### Page extract
>> BEGIN
This week, I’m taking a look at an ARPG (that’s Action Role Playing Game for those of you unfamiliar) that seemed to go by largely unnoticed. Is there a reason for that? Let’s find out!
This Bard Has A Tale To Tell
Realms of Ancient War was published by Focus Entertainment, an independent studio based in France. It was released for Xbox Live Arcade, Playstation Network, and PC in 2012. Some other games that you might recognize by Focus are Game of Thrones and the Trackmania series. Now, it’s worth noting that the game seems to have been developed mainly for consoles and it shows with the minimalist hotkey layout and multiplayer. I’ll touch on those later in the review, though.
Like most games in its genre, R.A.W. is pretty light on the main story, but actually has some very nice lore going on in the background. I don’t think this is a bad thing as the genre doesn’t really need to be any deeper than it is with its “Go here, kill this. Now go here, kill that.”
You’re chosen by the King of the Northern Realm as his aid to free him from his magical imprisonment, and must journey from one end of the continent to the other to achieve your goal. Along the way you’ll visit Dwarven, Elvish, and another Human kingdom in your quest to help free the once proud King.
It’s no walk in the park, though. The Nothingness is out in force and will do anything it can to stop you before you can recruit the three Kings of the other empires to aid your cause.
Of The Three, One You’ll Be
R.A.W. doesn’t get too flashy with a bunch of different archetypes. When you load up the campaign you’re given the choice of the Wizard, the Warrior, or the Rogue. Each begins their quest in their own starting area before venturing out into a bigger world.
Let’s face it, out of those three, the Wizard looks the most bad ass.
I played through the campaign as the Wizard and didn’t have any real trouble on normal. If anything, it almost seemed too easy, but that might’ve been because the Wizard can nuke everything on screen.
The Wizard is, of course, chock full of magical power and it shows. I feel like he’s actually incredibly standard for an ARPG Wizard. He uses Fireballs, Poison Clouds, Lightning, and even a Meteor Strike styled power.
>> END
### Source excerpt
>> BEGIN
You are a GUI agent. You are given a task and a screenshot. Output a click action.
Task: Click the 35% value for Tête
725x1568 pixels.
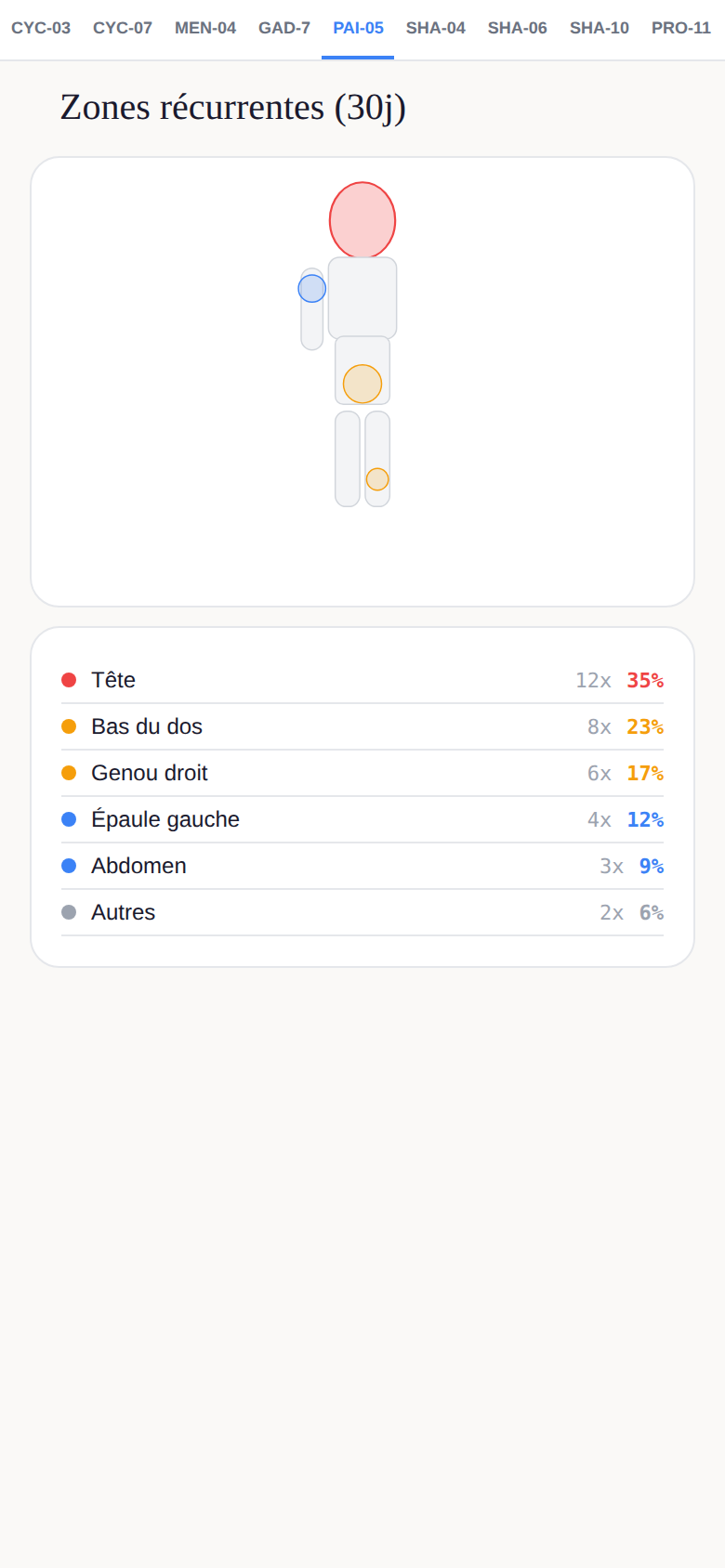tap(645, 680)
>> END
### What this exercise asks
• 1. According to the Realms of Ancient War review, which company published the game?
• 2. Continue the Realms of Ancient War review from its last sentence.

### Results by task
• 1. Focus Entertainment, an independent studio based in France.

• 2.
They really didn’t do anything to break the mold or try anything new here, but that doesn’t detract from the fun of the character. This goes for all three, actually. They’re all incredibly fun, but also incredibly standard. Again, this doesn’t do anything to detract from the fun this game provides.
As you can see, most skills level up to 3, and some only require one point. Don’t let this fool you into thinking the skills are weak. No, there’s a noticeable difference between Fireball at level one and Fireball at level two. It gets even better from there, too!
You can see in the screenshot that it’s possible to get to another skill by maxing out your basic Fireball. This leads you to one of your first Focus skills. I actually enjoy the Focus mechanic quite a bit. The way this works is by holding Shift, you’ll negate any unwanted movement and give yourself the ability to hold down the mouse button, or hotkey, of the skill and charge it for an even more devastating attack.
In the Fireball’s case, you launch a massive hadouken in a straight line in front of you that will one shot damn near anything that isn’t a champion, elite, or boss monster. I prefer the Lightning Focus as it calls down a small electrical sphere that sits in place and zaps the hell out of anyone dumb enough to get within half a screen of it.
Below are the other two character’s skill trees and they’re really just here for reference. I’ll explain why after we get past them!
Notice anything kind of “samey” about them? Unfortunately, all three characters have some shared skills which steals a lot of unique traits that the characters could have had. That’s not to say that the shared skills are bad, they’re pretty damn good in most cases. Hell, one of them brings you back from the dead without wasting a Soulstone.
Speaking of Soulstones, let’s talk about itemization!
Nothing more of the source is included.